Camping with Mom is like going to an outdoor bed and breakfast. She made bacon and french toast for breakfast, grilled cheese sandwiches for lunch and steak with mashed potatoes for dinner - not to mention s'mores for dessert - come on, what's camping without s'mores! Go ahead and say it - I'm spoiled! Plus she strategically packs all our gear into the car - including room for our two dogs. After a long day hiking, it's a relief to have her along for the camping trip.


Now, most people would probably head to Council Grounds State Park which is about 10 miles South of Camp New Wood, but I prefer to take the path less traveled. Plus I hate crowds and noisy campgrounds. Camp New Wood is a county park but it's barely used. There are 7 campsites that are mostly open (not much privacy) but sit high up on a ridge overlooking the Wisconsin River. Saturday night there was one other camper who arrived late and left early the next morning. Other than that, we had the place to ourselves.


The campsites are $10.00 per night, there is free firewood available if you want to chop it up (the county is attempting to prevent the spread of the Emerald Ash Borer) and there are pit toilets directly across from the campsites. A short walk through the woods takes you to New Wood County Park where there are picnic shelters, more pit toilets, a hand pump water station, playground and boat launch. A short drive (about 15 minutes) takes you into the city of Merrill if you need groceries, ice or firewood (do not bring firewood from further than 25 mile radius).

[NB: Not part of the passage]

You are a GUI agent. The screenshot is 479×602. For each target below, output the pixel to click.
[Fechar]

We camped at site #5 - which, in my opinion, is the best site there. Site #1 is also pretty nice and has a long parking area to accommodate a camper or trailer. At night you can hear the distant roar of Grandfather Falls which is occasionally drowned out by the noise of a passing car on the nearby highway. Otherwise it is completely quiet. There was a rather unhappy family of red squirrels who made all kinds of noise outside the tent at dusk and dawn. I don't think they were particularly happy about sharing their campsite with us... probably something they don't have to do very often. Sunday afternoon we found a painted turtle sun-bathing at one of the other campsites and the dogs had a fun time investigating it. Sunday night I had an interesting experience when another campsite visitor - a large toad we had seen earlier - decided to wiggle himself under my tent. The sound of the tent floor crinkling as he moved closer and closer to me was extremely disconcerting! And Charlie was a bit freaked out by it too. I used my flashlight to gently nudge him back out from under the tent so I wouldn't roll over and squish him during the night. Thankfully there was no "toad juice" under my tent the next morning when we packed up.

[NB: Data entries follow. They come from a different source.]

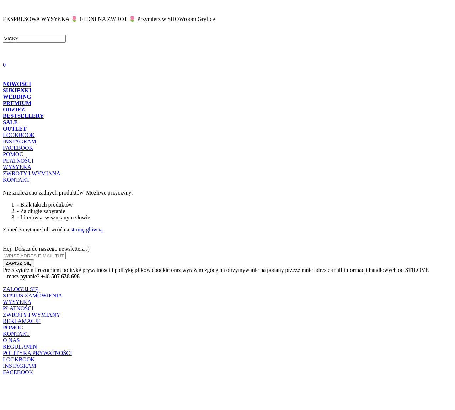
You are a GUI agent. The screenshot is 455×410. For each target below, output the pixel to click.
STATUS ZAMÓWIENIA (32, 296)
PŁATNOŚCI (18, 161)
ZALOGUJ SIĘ (20, 289)
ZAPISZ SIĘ (18, 263)
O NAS (11, 340)
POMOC (13, 154)
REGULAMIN (20, 347)
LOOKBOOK (19, 135)
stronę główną (87, 229)
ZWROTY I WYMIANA (31, 173)
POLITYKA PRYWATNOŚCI (37, 353)
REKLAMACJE (22, 321)
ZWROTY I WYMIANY (31, 315)
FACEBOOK (18, 148)
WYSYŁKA (17, 167)
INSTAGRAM (19, 141)
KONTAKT (16, 180)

We had a great "outdoorsy" weekend full of hiking and camping but I was so blissed out to be home, under the stream of hot water in the shower - washing away all the sweat and bug spray, and lounging on the couch for some t.v. time. Charlie had a few ticks on her and some were fully attached, so we applied another tube of tick meds and "fixed up" all her bites. I think Charlie's pretty grateful to be home too... she's been taking it easy and napping quite a bit this week!


I hope she gets her rest because we have another big weekend full of camping and Ice Age Trail hiking planned for next weekend... stay tuned!


What are your best camping memories? Do you have a favorite camp food?